For those neighbouring countries, this provides ‘legitimate’ cause for their militaries to invade Eastern DRC under the pretext of stopping those groups.

The rapid deterioration of security in Eastern DRC and the resurgence of the Mouvement du 23 Mars (March 23 Movement or M23) could be an outcome of the long-standing enmity between the Western powers and the Rwanda President, Paul Kagame.

There are immediate and previous reasons for this escalation because the latter indicates a profound level of mistrust at all levels between DRC, with the backing of great powers (‘back passing’ as used in war)

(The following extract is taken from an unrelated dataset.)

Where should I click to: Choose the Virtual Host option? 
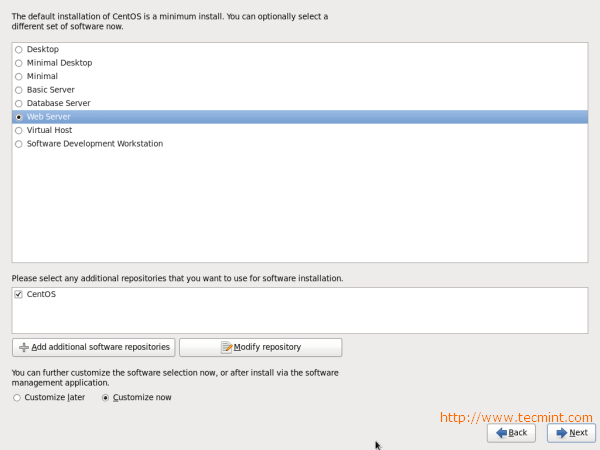click(x=19, y=130)
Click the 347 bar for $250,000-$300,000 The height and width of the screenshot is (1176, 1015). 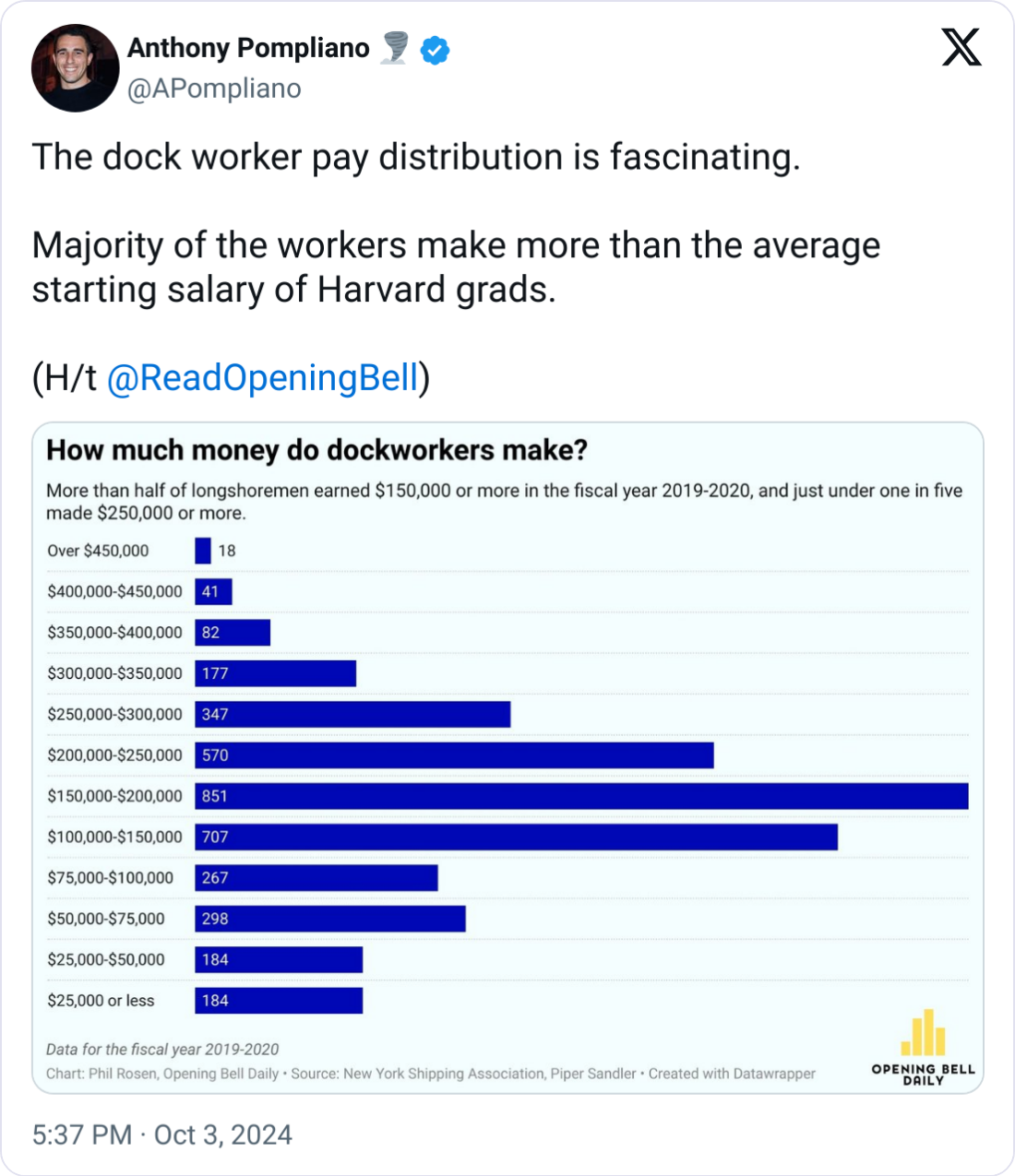pos(352,714)
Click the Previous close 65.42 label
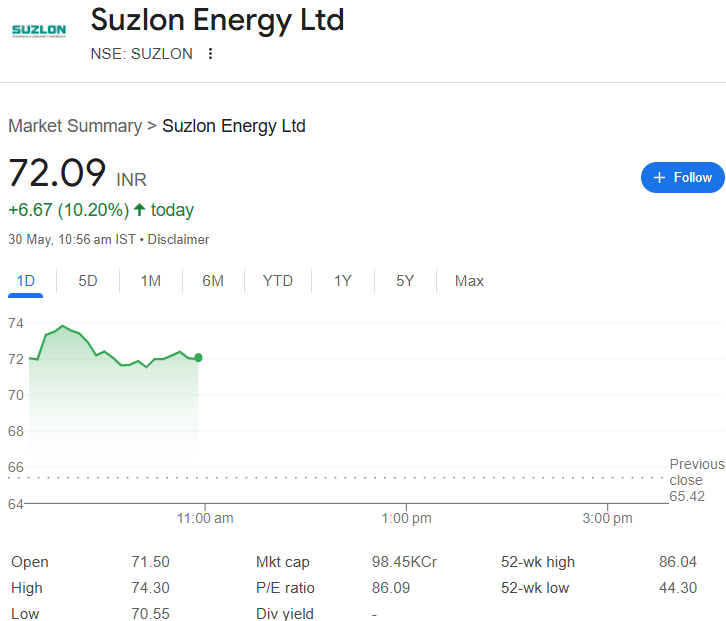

By this, Felix Tshekedi, President of the DRC, could be a ploy of foreign powers to get rid of Kagame’s hegemony in Kigali, and the mistrust could erupt into a full-scale direct cross-border military confrontation between Kinshasa and Kigali.

Unless the underlying problems between the west and Kigali are addressed, we might see the M23 problem and the mistrust in Kinshasa as the only way to solve the rivalry, even if battalions of regional forces are deployed.

The DRC, now joined by France and the US, have sustained allegations that M23 received backing from Rwanda, a charge that Kigali rejects.

This position had already been expressed by several European chancelleries, including Belgium. Several United Nations expert reports have also cited Rwanda supporting the M23 rebels.

At the close of the meeting of African heads of states in Washington, the US Secretary of State, Antony Blinken, called on Rwanda to use its influence to convince the M23 rebels to lay down their arms.

Tensions escalate at borders of DRC and Rwanda

This week on Wednesday, Rwanda accused neighbouring DRC of violating its airspace by flying a fighter jet over its territory.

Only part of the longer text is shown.